Having multiple versions of a document, increases the complexity of your application. The application needs to handle each version appropriately. The best solution is to migrate documents to the latest version. Two strategies exist for migrating documents to the latest version:

  • Lazy migration converts documents when they're read. This approach is zero-downtime and spreads migration cost over time. When the application reads a document, it checks the schemaVersion, normalizes to the latest format, and saves the updated version back:

    function getProduct(productId) {
      const product = db.products.findOne({ _id: productId });
      const currentVersion = 3;
    
      if (product.schemaVersion < currentVersion) {
        const migrated = migrateToLatestVersion(product);
        db.products.replaceOne({ _id: productId }, migrated);
        return migrated;
      }
      return product;
    }
    
  • Batch migration converts documents in bulk using a background process. Use this migration type when you want to complete the migration on a schedule, or when you need all documents in the new format before deploying new application code:

    // Batch migrate all v1 and v2 products to v3
    const cursor = db.products.find({ schemaVersion: { $lt: 3 } });
    const bulkOps = [];
    
    while (cursor.hasNext()) {
      const product = cursor.next();
      const migrated = migrateToLatestVersion(product);
      bulkOps.push({
        replaceOne: { filter: { _id: product._id }, replacement: migrated }
      });
    
      if (bulkOps.length >= 1000) {
        db.products.bulkWrite(bulkOps);
        bulkOps.length = 0;
      }
    }
    
    if (bulkOps.length > 0) {
      db.products.bulkWrite(bulkOps);
    }
    

Tip

Use lazy migration for large collections where migration can happen gradually. Use batch migration when new features require all documents to be in the latest format before deployment.

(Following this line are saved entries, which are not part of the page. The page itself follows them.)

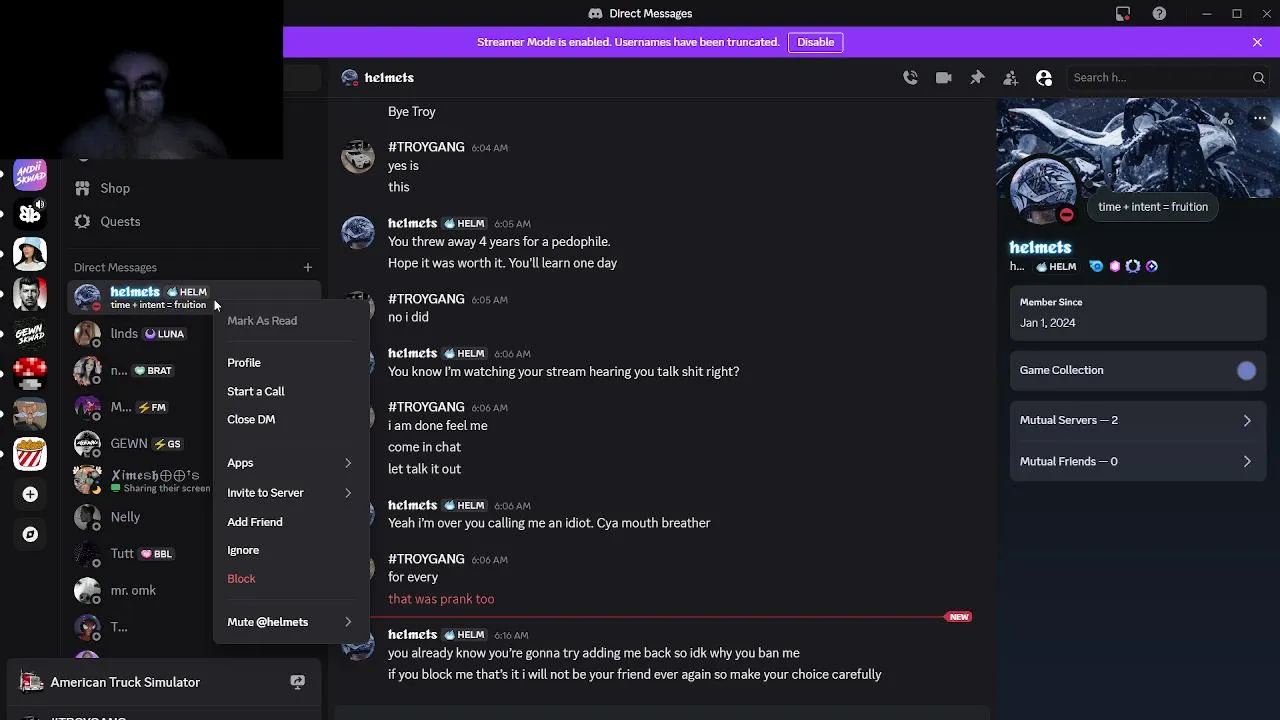
Task: Click the Game Collection blue circle
Action: [1246, 371]
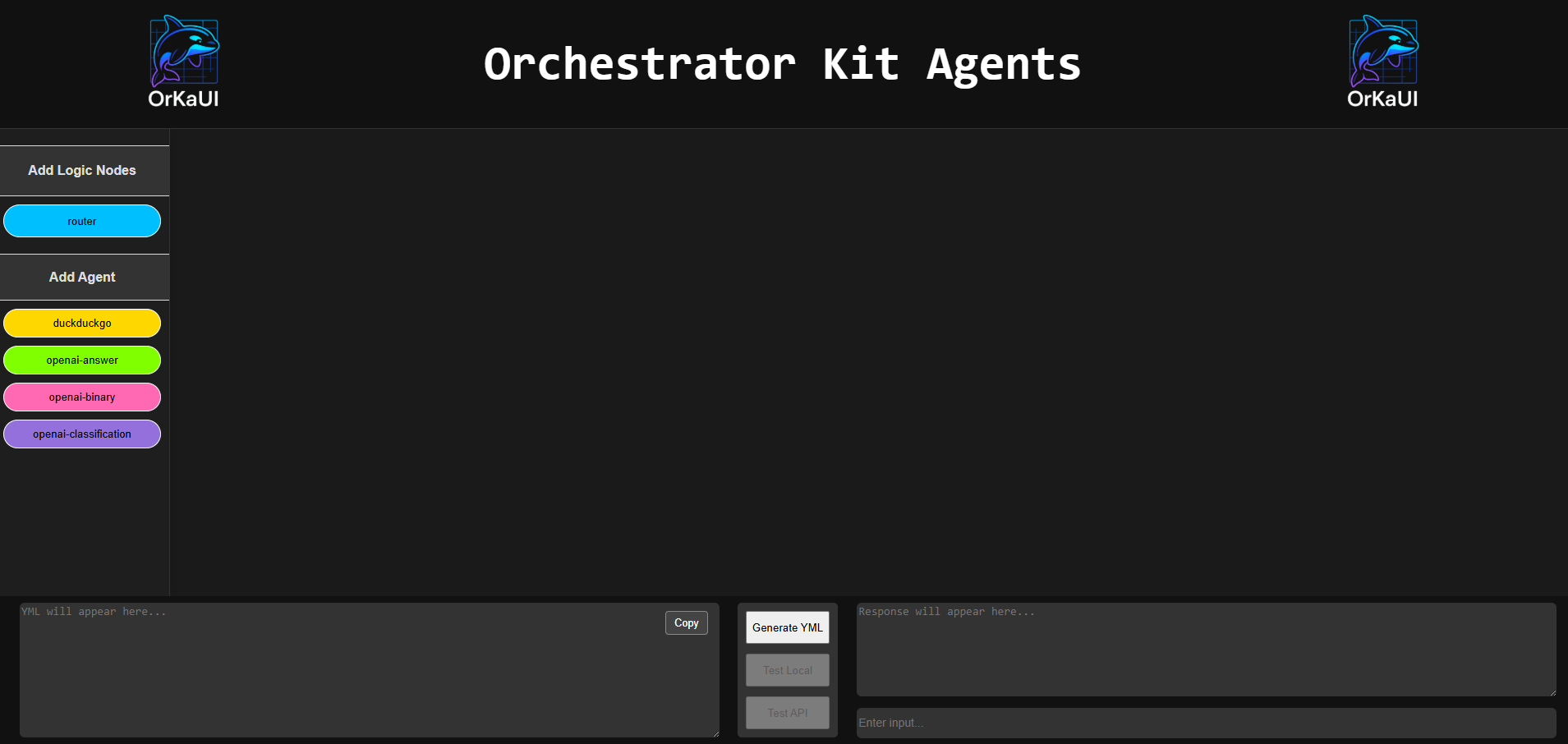Copy the generated YML
This screenshot has height=744, width=1568.
click(x=687, y=622)
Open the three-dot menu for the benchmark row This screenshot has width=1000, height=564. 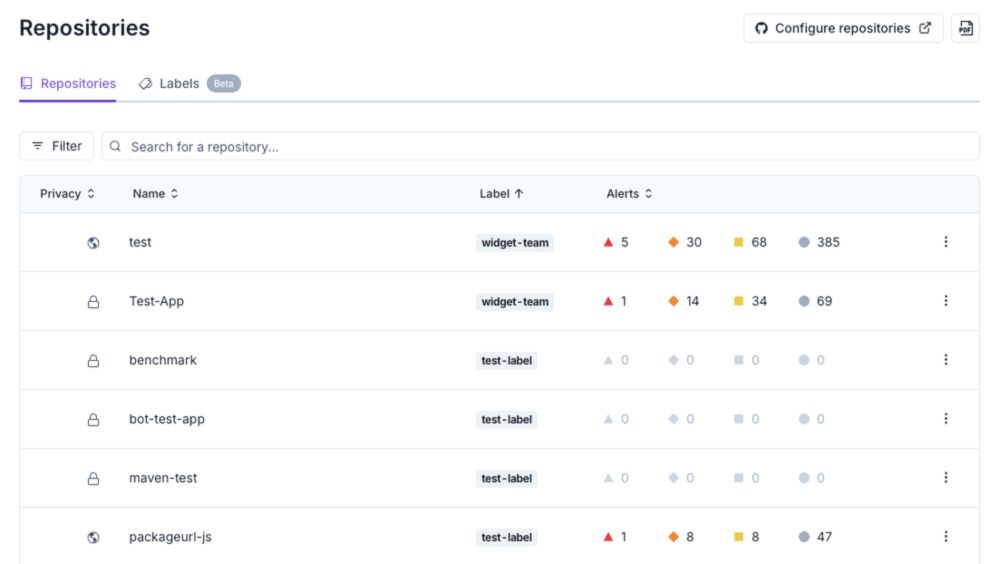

When to use it: Your schema evolves over an active collection with existing data. Frequent scenarios include splitting fields, restructuring nested objects, adding new required fields, and changing field types.

Trade-offs: Application code must handle multiple schema versions, which adds complexity. Old migration code accumulates as technical debt. Test your application against all supported versions.

When a new schema version introduces fields you plan to query, remember that Azure DocumentDB doesn't index new fields automatically. Create indexes for those fields after the migration so that queries against the new structure don't fall back to full collection scans.

These two patterns address complementary challenges. The extended reference pattern reduces the number of queries your application needs for common read paths, while the schema versioning pattern gives you a controlled way to evolve your document structure without downtime or data loss. Together, they help you build applications that stay performant as both your data model and your data volume grow. In the next unit, you explore patterns for handling more complex data scenarios, including time-series data, statistical outliers, and data lifecycle management.